**What to produce:**
Set out the records from the line containing "You are a GUI" through the end of the records, inclusive, as a JSON list of strings, one string per line, with blank lines and pictures left out.
+ + +
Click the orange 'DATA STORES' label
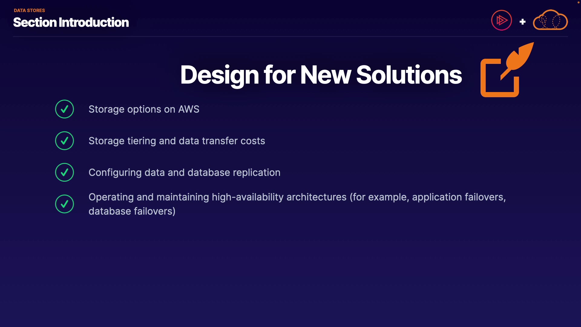Image resolution: width=581 pixels, height=327 pixels. click(29, 10)
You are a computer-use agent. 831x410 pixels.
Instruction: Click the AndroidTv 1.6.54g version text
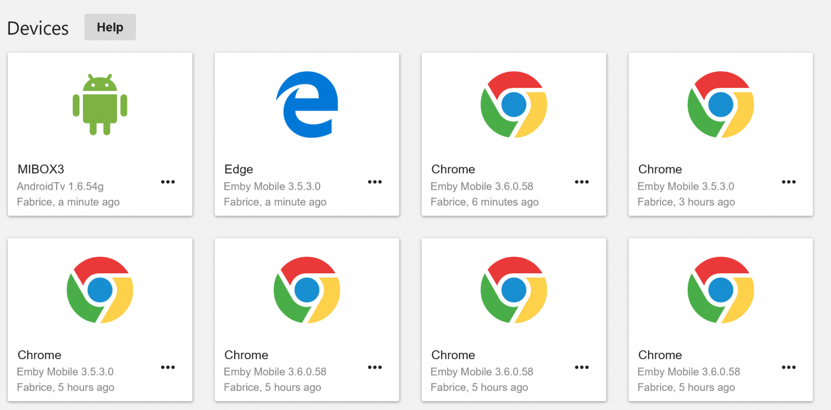tap(60, 186)
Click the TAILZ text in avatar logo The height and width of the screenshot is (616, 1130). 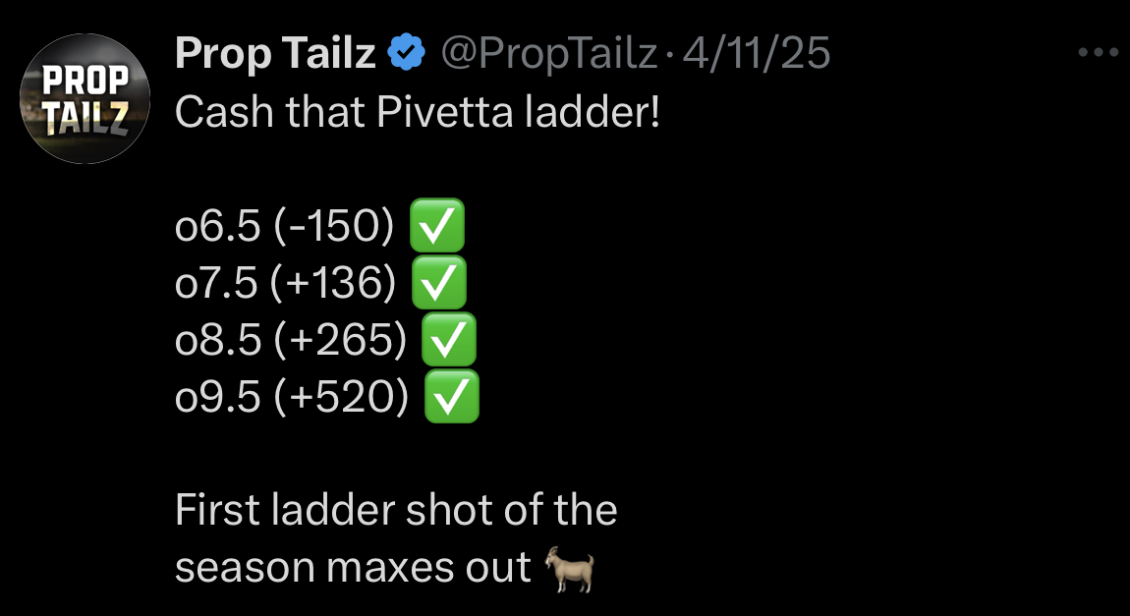[x=85, y=118]
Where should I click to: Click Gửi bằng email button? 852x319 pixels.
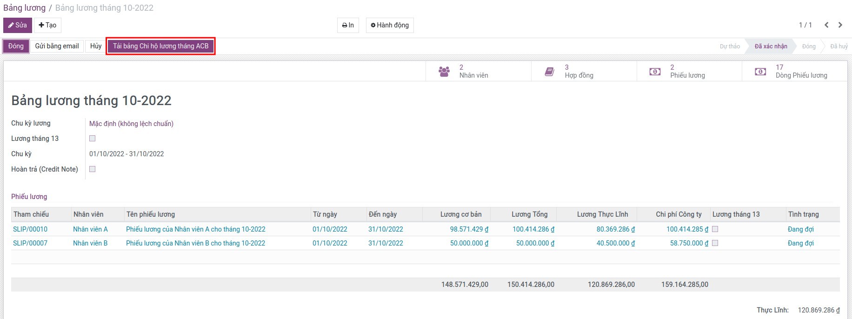[x=57, y=46]
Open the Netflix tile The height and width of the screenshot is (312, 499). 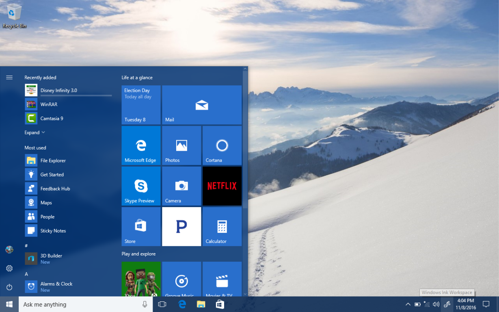point(222,186)
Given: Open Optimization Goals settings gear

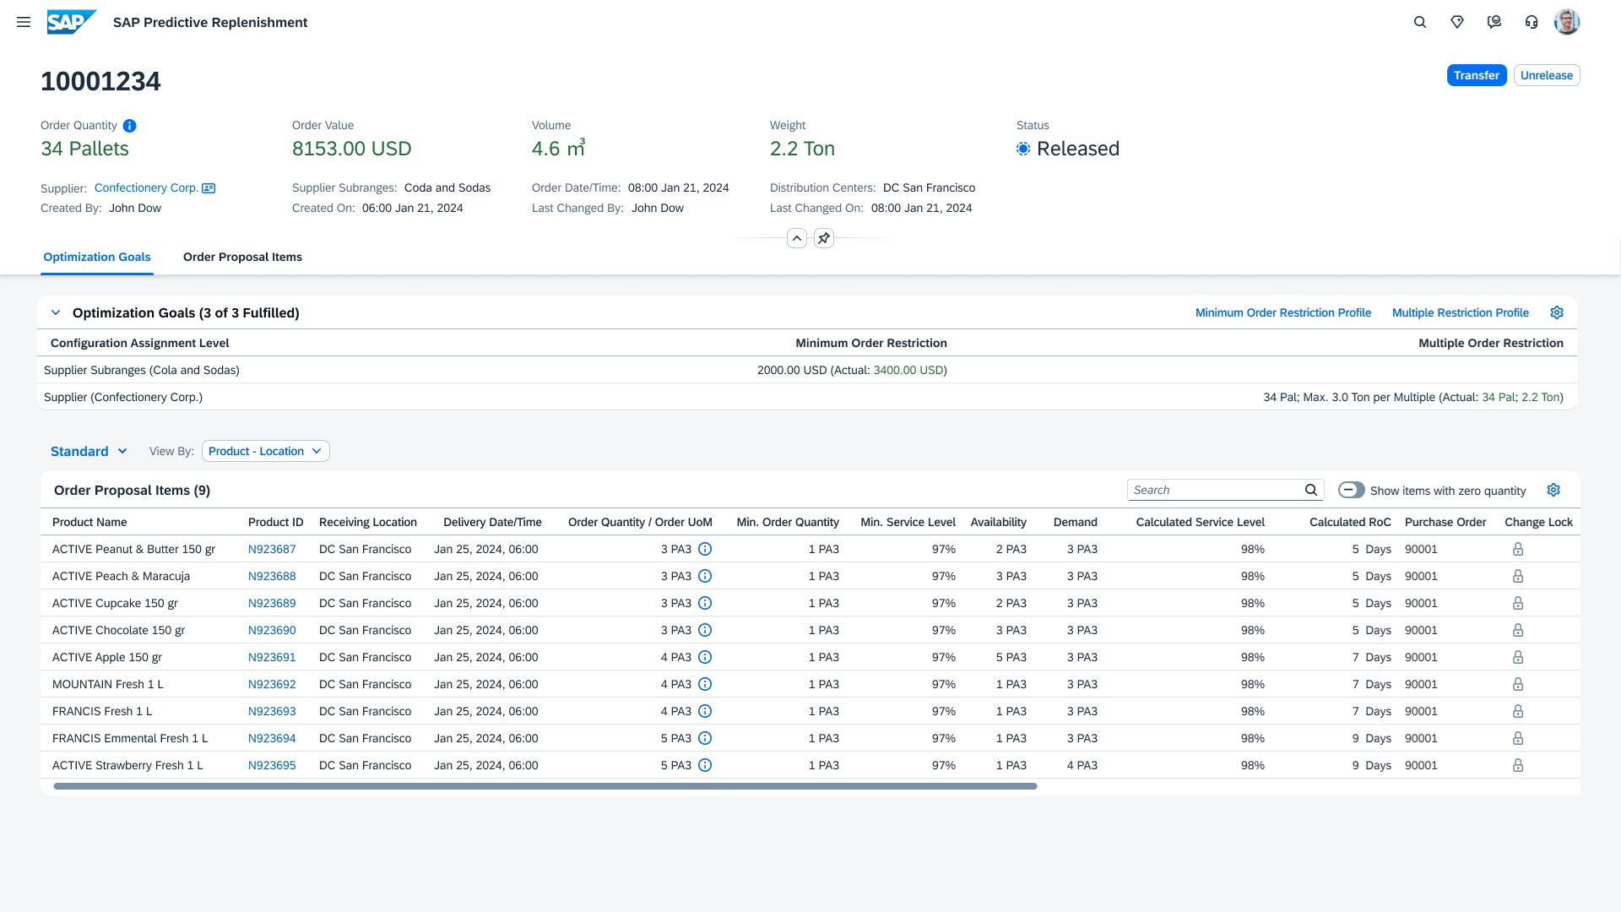Looking at the screenshot, I should 1557,312.
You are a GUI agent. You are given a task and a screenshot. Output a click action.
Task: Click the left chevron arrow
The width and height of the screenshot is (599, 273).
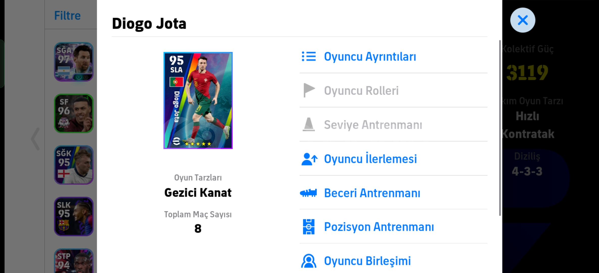[35, 139]
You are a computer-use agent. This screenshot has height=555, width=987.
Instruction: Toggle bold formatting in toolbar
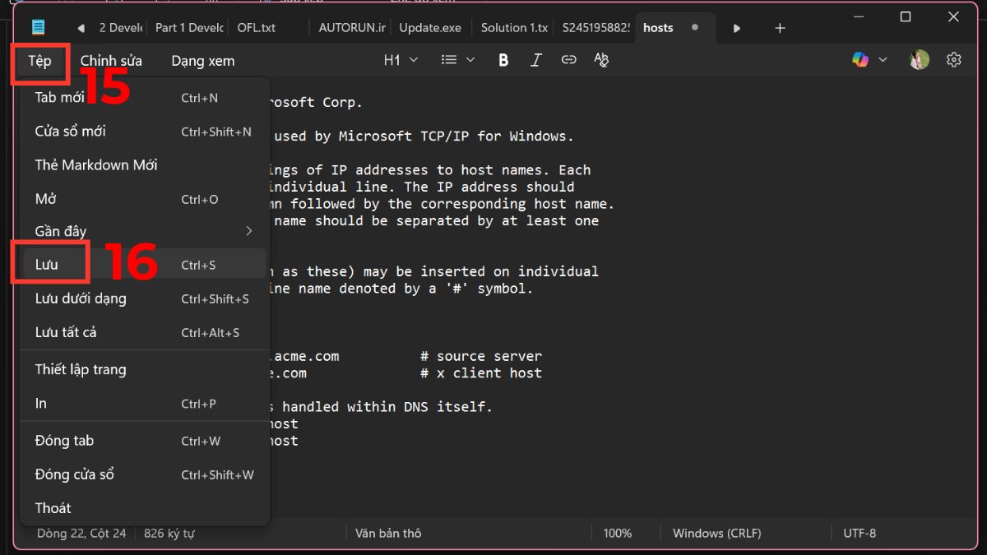pyautogui.click(x=503, y=60)
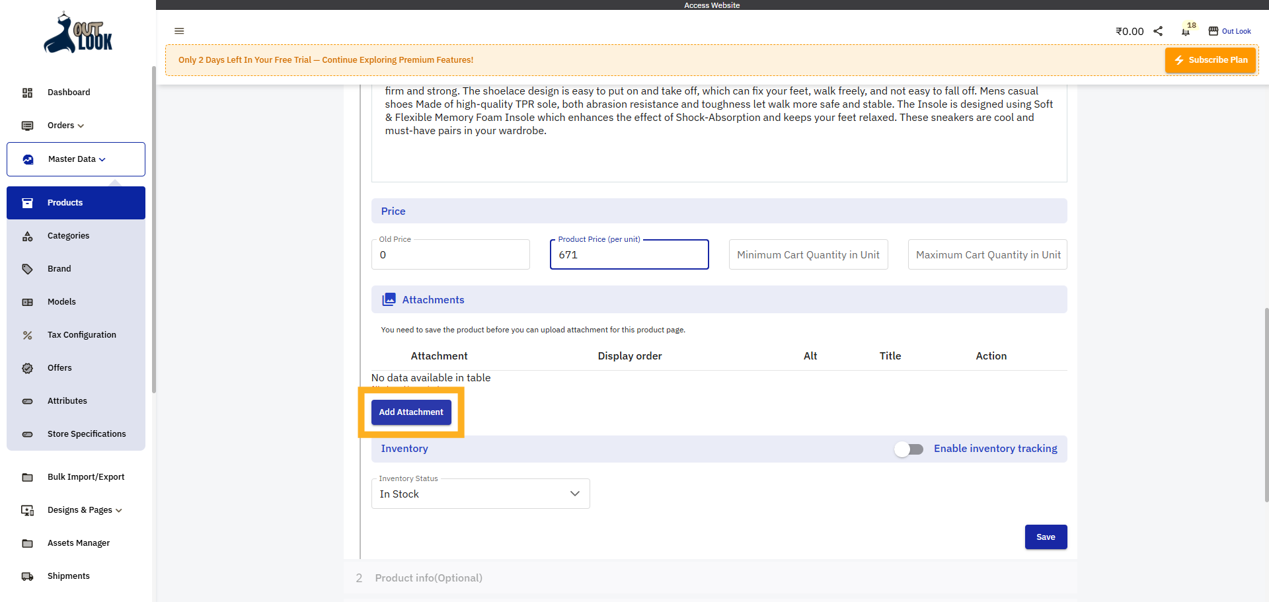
+ + +
**Full solution:**
[
  "You are a GUI agent. You are given a task and a screenshot. Output a click action.",
  "Task: Click the left chevron arrow",
  "The width and height of the screenshot is (599, 273).",
  "[35, 139]",
  "You are a computer-use agent. This screenshot has height=555, width=987.",
  "Instruction: Toggle bold formatting in toolbar",
  "pyautogui.click(x=503, y=60)"
]